WORK INSTRUCTIONS: Retype every line of the listing below without changing anything, and omit the pictures from your copy.

GIVEN DATA:
──────────────────────────────

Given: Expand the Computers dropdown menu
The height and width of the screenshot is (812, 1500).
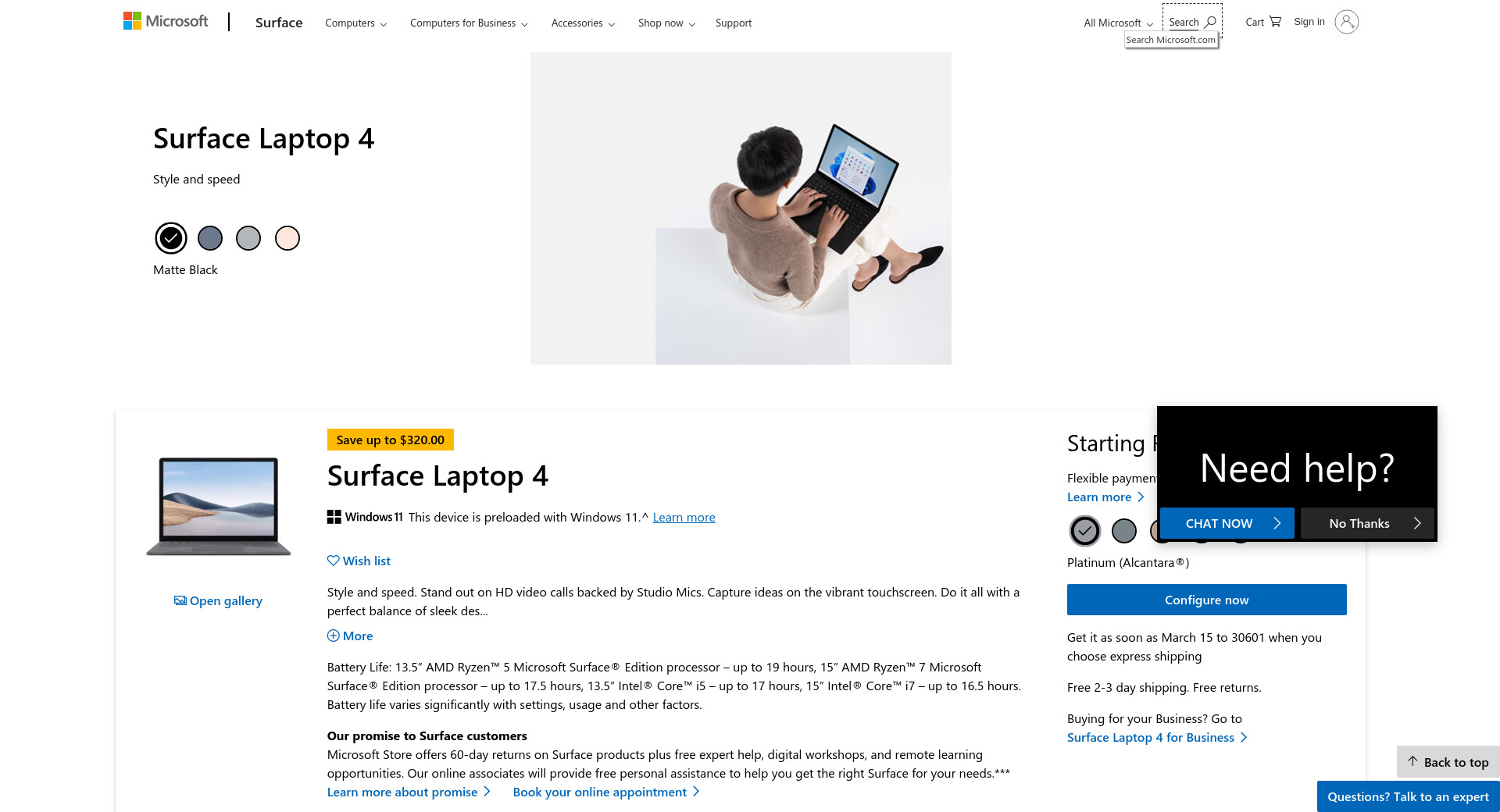Looking at the screenshot, I should pos(355,23).
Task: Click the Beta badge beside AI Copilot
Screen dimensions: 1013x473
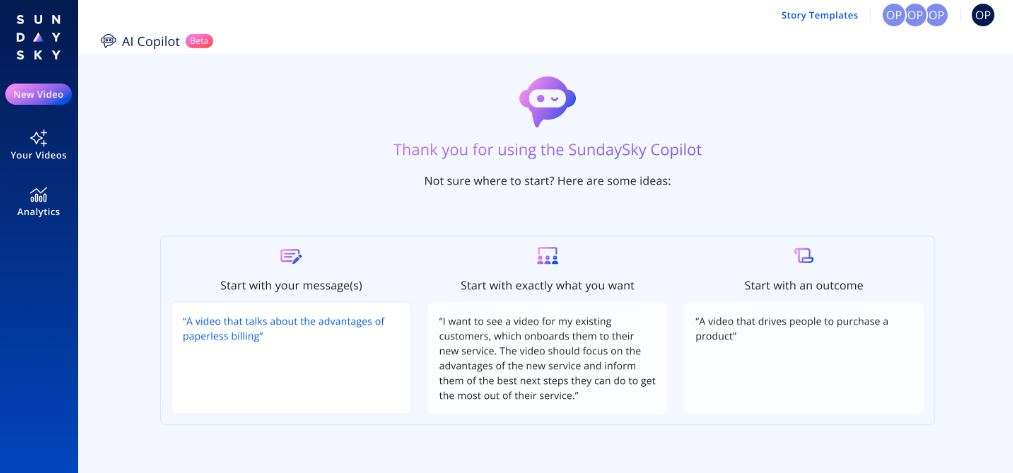Action: click(x=199, y=41)
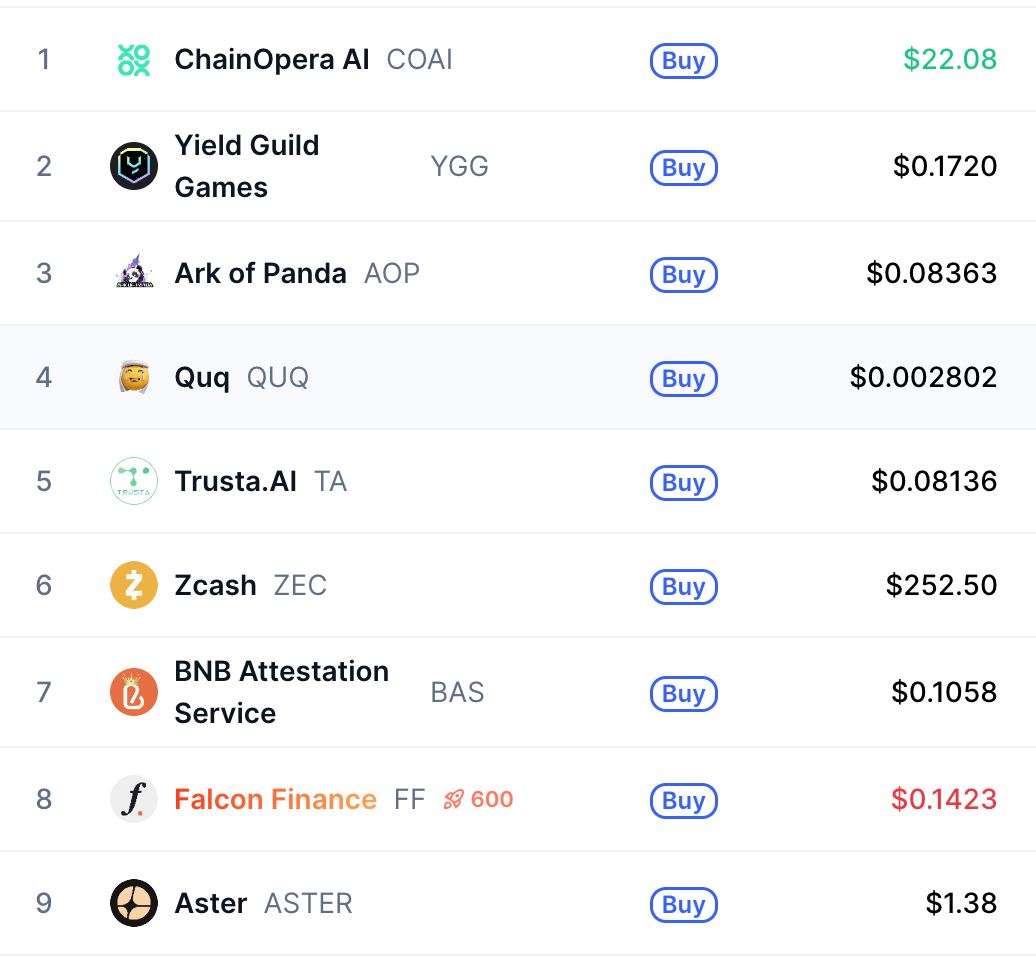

──────────────────────────────

TASK SOLUTION:
Given: Expand the Computers dropdown menu
The height and width of the screenshot is (812, 1500).
Looking at the screenshot, I should pos(355,23).
Task: Click the Beta badge beside AI Copilot
Screen dimensions: 1013x473
Action: click(x=199, y=41)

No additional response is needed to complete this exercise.